:: Task statement ::
Leave out the pictures and restate exactly, and only, the lines from the one that contains "912x927 pixels. How" through the final line of the material below.

:: Data to examine ::
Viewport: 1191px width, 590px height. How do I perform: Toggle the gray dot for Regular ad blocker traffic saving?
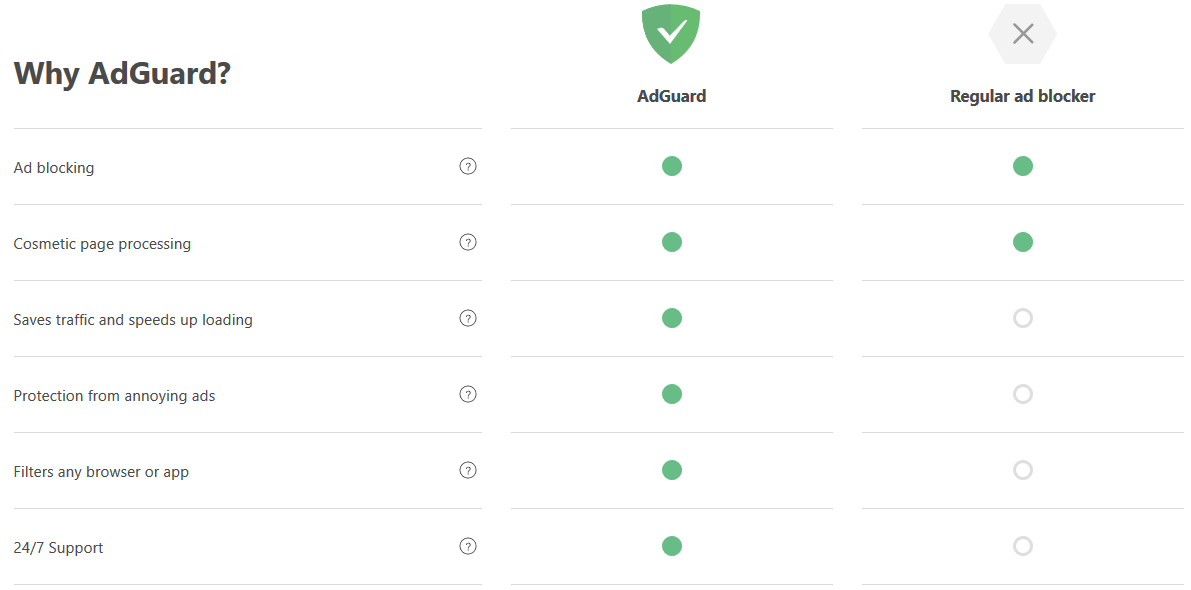tap(1022, 318)
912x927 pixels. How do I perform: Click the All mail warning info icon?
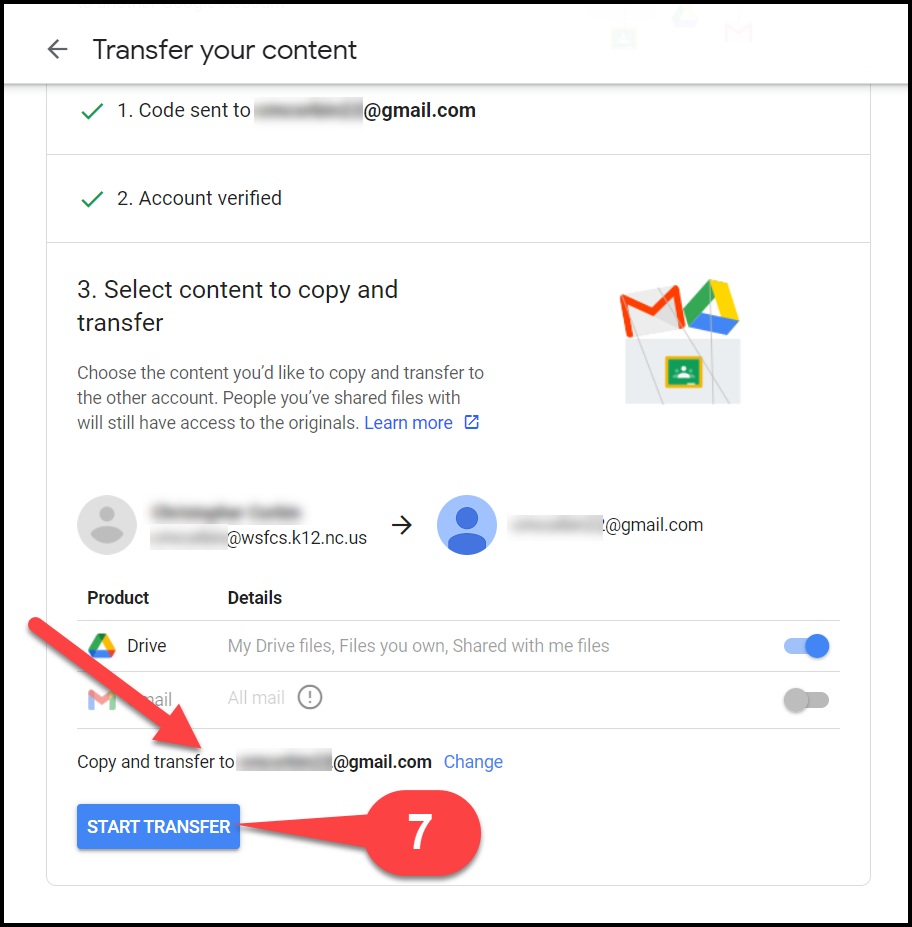(310, 697)
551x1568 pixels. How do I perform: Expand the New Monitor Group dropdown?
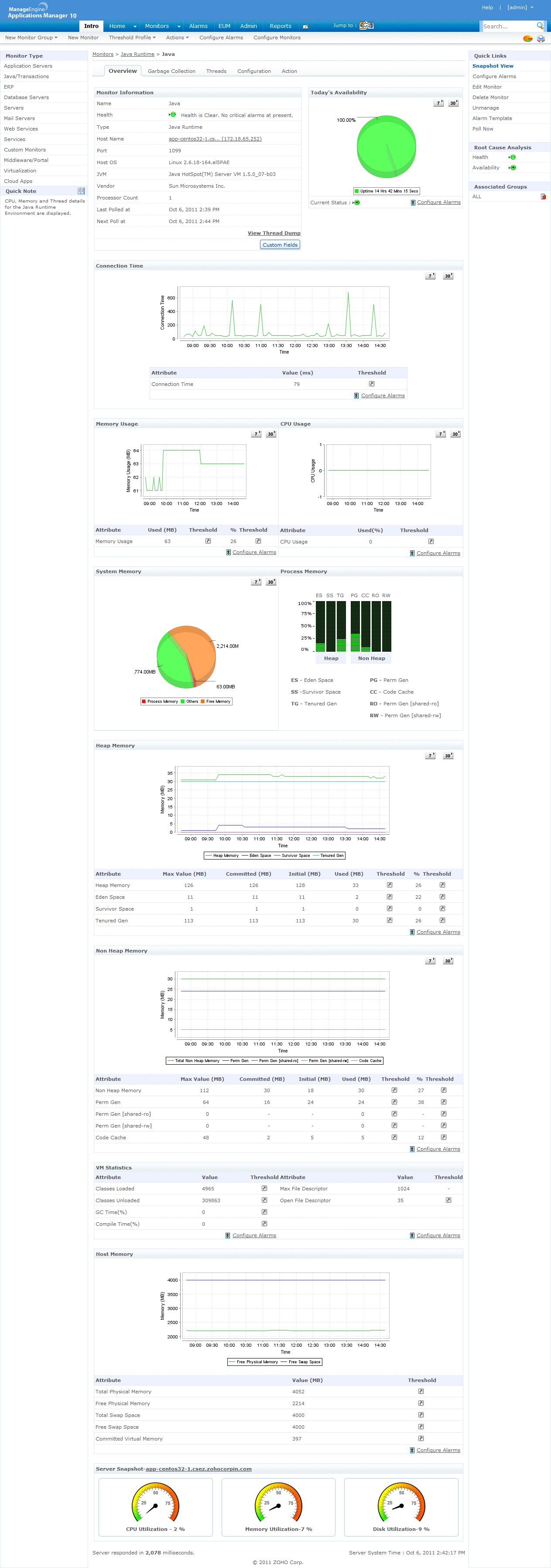pos(31,38)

:: Response below ::
912x927 pixels. How do I perform: Click the All mail warning info icon?
(310, 697)
551x1568 pixels. How do I perform: Expand the New Monitor Group dropdown?
pos(31,38)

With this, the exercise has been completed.